→ **TASK DESCRIPTION**:
Each line of the listing that includes the string "agent" needs to be located and copied.

→ **EXERCISE DATA**:
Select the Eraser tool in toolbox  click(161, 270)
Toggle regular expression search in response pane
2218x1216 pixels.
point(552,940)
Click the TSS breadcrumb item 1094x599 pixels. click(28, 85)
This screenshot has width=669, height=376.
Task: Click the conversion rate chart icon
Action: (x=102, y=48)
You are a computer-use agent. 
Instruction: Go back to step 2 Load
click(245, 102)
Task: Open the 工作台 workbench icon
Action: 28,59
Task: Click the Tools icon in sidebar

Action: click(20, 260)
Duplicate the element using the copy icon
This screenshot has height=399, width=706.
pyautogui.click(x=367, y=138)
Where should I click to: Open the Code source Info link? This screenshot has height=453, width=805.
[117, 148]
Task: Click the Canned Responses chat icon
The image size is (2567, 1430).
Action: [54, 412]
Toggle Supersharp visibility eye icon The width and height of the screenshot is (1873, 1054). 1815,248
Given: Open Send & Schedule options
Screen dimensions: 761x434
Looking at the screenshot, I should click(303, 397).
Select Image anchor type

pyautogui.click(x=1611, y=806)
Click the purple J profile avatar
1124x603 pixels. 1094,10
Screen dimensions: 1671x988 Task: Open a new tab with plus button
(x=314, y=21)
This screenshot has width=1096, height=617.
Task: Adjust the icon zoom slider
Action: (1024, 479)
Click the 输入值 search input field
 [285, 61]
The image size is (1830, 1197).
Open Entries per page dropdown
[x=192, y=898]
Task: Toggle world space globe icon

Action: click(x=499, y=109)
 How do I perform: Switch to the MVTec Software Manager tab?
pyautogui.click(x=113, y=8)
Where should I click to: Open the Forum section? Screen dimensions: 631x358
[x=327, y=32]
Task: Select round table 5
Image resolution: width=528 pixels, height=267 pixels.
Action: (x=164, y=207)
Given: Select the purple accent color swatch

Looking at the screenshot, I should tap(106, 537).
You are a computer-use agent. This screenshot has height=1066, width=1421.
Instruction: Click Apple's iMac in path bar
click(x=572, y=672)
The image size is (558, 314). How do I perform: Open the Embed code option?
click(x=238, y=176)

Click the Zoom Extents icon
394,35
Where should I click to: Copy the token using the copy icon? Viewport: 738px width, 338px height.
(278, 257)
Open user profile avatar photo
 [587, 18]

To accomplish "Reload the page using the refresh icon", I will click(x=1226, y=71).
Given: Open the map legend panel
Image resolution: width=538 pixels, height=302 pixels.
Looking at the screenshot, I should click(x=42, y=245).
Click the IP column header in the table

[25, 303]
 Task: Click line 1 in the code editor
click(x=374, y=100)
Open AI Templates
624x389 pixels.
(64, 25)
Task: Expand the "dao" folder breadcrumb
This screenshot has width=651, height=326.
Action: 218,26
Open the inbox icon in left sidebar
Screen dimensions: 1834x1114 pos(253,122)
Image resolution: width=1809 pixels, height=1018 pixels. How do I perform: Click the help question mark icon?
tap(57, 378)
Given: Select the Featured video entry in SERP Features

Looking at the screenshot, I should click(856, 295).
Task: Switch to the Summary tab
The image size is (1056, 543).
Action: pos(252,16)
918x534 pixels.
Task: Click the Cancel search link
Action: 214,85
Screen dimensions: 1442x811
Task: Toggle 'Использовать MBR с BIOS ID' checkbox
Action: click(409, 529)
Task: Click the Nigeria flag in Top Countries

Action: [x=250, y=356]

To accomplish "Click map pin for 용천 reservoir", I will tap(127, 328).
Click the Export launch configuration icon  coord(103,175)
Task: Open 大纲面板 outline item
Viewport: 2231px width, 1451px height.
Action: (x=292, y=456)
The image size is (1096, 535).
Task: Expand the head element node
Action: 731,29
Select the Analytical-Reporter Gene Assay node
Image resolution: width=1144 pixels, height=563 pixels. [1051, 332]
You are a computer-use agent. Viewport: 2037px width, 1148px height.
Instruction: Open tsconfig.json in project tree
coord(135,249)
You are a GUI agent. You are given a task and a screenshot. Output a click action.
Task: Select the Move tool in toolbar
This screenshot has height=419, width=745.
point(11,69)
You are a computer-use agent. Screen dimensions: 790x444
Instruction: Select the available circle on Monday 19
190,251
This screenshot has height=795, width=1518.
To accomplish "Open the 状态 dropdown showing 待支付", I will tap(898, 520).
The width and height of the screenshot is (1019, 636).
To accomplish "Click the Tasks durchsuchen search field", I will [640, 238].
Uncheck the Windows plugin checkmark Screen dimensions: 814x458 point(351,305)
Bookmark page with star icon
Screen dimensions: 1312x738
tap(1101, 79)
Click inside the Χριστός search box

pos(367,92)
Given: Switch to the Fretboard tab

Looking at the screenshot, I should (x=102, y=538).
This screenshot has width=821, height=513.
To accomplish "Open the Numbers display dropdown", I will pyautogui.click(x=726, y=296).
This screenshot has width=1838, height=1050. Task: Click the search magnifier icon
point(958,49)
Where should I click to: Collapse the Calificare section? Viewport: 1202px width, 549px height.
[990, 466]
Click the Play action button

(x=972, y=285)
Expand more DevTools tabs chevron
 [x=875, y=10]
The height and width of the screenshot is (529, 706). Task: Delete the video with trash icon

→ **ANSWER TO THE EXERCISE**:
You are a computer-use agent. 
You are a computer-use agent. This screenshot has height=1066, width=1421.
You are a computer-use agent. Viewport: 2037px width, 1148px height.
You are a GUI agent. You are given a task and a screenshot. Output a click action.
You are a computer-use agent. Screen dimensions: 790x444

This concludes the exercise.